Gefunden hatte sie “den” Mann sogar mehr als einmal, geliebt ebenso, aber mit der Heirat wurde es eben nie etwas. Die hochbeschworene Liebe, die ein Leben lang halten sollte, in tiefster Vertraut- und Verbundenheit entpuppte sich ein jedes Mal als endlich. Wie ein Boot, dass zwar bunt und reichlich geschmückt in ein glasklares unter der Sonne glitzerndes Meer stach, aber unweigerlich nach einer Weile in raue See geriet um letztlich erbarmungslos an einem der scharfen Felsen zu zerschellen, die das Leben jedem möglichen Happy End zwangsläufig irgendwann in den Weg schob. Sie hatte aufgegeben, darüber nachzudenken, ob es an ihr lag, oder ihnen. Mit der Zeit hatte sich Luci sogar sehr damit angefreundet, dass ihre Partner und sie nur mehr gute Weggefährten waren, die einander eine Weile ihre Bedürfnisse nach Sex, Nähe und Kurzweil vertrieben, nur um dann wieder ins Beiboot zu steigen und davon zu driften, bis sie aus ihrem Blick gerieten und sich der nächste Besucher ankündigte. Es war weniger kompliziert, als dem eigenen Lebensglück nachzurennen, als wäre jedem sein persönliches kleines Wunder beschert und ihre Karriere dankte ihr diese Entscheidung.
Aber jetzt?
Jetzt saß sie hier, mit den Schwielen an den Fingern und hatte alle Mühe, ihre Beine mit auf Isaacs Bett zu ziehen um sich umständlich darauf nieder zu lassen, während es sich anfühlte, als triebe jemand ein Messer in ihren Unterleib und drehte es aus purer Schadenfreude immer wieder herum.

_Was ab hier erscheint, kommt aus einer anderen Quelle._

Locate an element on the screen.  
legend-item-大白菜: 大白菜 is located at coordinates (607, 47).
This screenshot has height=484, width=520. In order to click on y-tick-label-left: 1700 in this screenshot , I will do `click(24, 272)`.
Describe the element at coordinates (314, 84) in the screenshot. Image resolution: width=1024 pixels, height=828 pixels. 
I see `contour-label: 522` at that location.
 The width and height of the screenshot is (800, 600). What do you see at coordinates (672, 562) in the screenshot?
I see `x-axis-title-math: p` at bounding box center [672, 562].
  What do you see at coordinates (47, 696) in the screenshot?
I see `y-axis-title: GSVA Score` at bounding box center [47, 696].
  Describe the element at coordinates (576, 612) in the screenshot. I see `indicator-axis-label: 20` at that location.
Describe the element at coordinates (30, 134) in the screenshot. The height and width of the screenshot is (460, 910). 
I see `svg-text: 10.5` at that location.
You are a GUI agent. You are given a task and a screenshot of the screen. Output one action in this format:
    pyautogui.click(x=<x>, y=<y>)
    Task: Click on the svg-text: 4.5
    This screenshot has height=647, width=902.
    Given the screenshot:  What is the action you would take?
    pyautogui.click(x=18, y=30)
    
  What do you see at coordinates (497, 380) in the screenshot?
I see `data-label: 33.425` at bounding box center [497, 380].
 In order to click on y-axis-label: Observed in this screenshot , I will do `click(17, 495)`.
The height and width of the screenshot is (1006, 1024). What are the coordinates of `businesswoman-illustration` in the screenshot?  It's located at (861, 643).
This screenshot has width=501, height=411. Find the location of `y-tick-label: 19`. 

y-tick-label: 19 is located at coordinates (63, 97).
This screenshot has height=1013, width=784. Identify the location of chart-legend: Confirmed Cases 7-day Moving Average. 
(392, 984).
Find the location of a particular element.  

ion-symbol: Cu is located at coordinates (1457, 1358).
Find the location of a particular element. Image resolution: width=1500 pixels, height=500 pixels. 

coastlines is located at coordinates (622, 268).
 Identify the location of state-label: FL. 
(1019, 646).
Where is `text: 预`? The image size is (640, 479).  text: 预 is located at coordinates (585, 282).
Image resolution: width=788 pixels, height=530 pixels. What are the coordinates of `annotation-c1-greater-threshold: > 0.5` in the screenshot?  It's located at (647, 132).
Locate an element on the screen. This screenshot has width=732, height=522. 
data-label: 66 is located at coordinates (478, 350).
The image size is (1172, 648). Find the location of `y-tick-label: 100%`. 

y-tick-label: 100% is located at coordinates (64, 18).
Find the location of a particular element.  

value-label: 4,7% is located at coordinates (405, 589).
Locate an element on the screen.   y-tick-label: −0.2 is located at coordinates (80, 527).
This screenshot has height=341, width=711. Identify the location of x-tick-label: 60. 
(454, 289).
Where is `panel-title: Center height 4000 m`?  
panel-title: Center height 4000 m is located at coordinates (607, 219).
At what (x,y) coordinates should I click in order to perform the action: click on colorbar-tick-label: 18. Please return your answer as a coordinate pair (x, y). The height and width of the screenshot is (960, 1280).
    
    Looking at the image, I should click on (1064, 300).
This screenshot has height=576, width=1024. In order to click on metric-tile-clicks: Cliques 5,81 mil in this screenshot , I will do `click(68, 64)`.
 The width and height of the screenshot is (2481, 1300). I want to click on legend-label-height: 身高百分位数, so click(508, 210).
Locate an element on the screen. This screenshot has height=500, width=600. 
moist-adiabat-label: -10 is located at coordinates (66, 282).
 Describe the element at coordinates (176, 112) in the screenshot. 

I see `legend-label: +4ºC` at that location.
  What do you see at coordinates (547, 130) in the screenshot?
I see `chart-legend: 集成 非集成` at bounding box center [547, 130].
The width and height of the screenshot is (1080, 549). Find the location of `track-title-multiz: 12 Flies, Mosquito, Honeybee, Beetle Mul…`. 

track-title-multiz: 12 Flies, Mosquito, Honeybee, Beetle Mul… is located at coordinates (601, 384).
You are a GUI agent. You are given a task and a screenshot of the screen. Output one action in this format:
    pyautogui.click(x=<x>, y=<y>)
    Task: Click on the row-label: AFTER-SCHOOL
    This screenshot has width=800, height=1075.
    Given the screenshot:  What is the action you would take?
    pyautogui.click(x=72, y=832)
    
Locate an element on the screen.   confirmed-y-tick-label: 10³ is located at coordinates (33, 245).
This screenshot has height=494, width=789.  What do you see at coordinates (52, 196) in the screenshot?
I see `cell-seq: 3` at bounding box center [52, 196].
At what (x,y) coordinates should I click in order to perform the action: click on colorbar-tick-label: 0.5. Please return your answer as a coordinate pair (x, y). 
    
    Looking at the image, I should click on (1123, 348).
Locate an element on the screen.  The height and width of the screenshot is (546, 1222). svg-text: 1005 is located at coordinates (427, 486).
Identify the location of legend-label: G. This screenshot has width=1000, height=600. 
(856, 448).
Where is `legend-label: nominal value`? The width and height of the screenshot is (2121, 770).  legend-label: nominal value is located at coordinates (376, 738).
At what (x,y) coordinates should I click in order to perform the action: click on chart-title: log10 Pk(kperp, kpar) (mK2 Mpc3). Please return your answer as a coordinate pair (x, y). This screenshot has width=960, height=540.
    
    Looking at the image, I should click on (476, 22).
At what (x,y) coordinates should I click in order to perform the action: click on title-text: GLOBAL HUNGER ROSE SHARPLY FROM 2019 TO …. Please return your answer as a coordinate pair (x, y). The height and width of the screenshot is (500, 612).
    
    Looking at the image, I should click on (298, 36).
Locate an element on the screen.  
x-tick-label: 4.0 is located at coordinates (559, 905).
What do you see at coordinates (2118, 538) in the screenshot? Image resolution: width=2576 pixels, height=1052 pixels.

Und entgegen jedes Vorsatzes, daran festzuhalten, dass das Leben einer Mutter für sie unvorstellbar war und man gar kein Kind in die Welt, wie sie heute war, setzen durfte, bewegte die Angst um das Leben des kleinen Wesens, dass sie unter dem Herzen trug mehr, als jene um ihr eigenes Wohlbefinden.